The Problem: Last-Click Lies
A European supplement brand was stuck. They had a profitable 2.5x ROAS on 50,000 EUR/month spend but every attempt to scale beyond that resulted in diminishing returns. Their agency advised them to keep spending on what was 'working' (last-click conversions), but their growth had flatlined.
The Solution: Causal Clarity
They used Causality Engine's Refinement Queue, which continuously analyzes spend and conversion data to recommend budget shifts. The AI recommended a counter-intuitive move: decrease spend on their highest last-click ROAS channel (Google Shopping) and test a new channel, YouTube. The causal model predicted YouTube had a high potential for incremental lift, despite a low initial last-click ROAS.
The Results: Profitable Growth
Over 90 days, they followed the Refinement Queue's recommendations. The result: their profitable revenue doubled.
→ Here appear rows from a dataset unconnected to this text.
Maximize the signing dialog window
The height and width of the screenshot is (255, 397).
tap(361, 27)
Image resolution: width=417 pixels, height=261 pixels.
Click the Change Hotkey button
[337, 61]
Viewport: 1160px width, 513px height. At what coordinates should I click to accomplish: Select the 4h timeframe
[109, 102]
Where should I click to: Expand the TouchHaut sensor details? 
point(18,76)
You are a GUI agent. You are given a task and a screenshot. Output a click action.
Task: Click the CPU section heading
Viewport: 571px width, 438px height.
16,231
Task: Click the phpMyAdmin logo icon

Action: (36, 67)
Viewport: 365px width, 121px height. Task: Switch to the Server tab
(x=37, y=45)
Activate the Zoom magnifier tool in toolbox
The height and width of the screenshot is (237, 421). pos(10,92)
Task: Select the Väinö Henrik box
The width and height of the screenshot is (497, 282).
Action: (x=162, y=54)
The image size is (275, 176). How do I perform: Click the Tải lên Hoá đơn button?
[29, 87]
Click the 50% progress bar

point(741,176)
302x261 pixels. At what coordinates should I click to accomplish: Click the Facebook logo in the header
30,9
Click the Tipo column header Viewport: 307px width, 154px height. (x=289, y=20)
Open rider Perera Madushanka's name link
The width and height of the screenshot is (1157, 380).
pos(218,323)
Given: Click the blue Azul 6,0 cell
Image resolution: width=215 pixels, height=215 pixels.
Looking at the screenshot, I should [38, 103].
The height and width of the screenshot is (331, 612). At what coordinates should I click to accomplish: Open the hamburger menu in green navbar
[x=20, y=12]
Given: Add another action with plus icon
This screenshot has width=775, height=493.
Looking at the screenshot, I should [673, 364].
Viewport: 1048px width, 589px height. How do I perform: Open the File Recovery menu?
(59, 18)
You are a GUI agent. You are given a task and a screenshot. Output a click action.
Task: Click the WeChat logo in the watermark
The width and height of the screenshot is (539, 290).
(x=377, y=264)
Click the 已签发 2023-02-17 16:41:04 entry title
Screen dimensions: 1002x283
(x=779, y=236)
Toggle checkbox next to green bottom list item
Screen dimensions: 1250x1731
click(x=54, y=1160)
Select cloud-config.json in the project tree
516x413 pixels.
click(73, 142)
While last-click ROAS on YouTube was only 1.2x, the incremental ROAS (iROAS) was a staggering 4.5x. They were acquiring new customers who would have never found them otherwise. Their total monthly revenue grew from 125,000 EUR to 250,000 EUR, all while maintaining a profitable blended ROAS of 2.8x.
"We thought we had hit our ceiling. Causality Engine showed us a new path to scale that our entire team had missed. The Refinement Queue is like having a genius media buyer on your team 24/7."
Founder, EU Supplement Co.
Ready to Stop Guessing?
Your data is lying to you. Last-click attribution is a broken model that leads to wasted spend and missed opportunities. It's time to upgrade to a causal understanding of your marketing.
Causality Engine offers a clear path to profitable scaling. For just $99, you can get a one-time analysis that will reveal the true impact of your channels. Or, subscribe for €299/month and get continuous refinement and access to our LLM chat interface.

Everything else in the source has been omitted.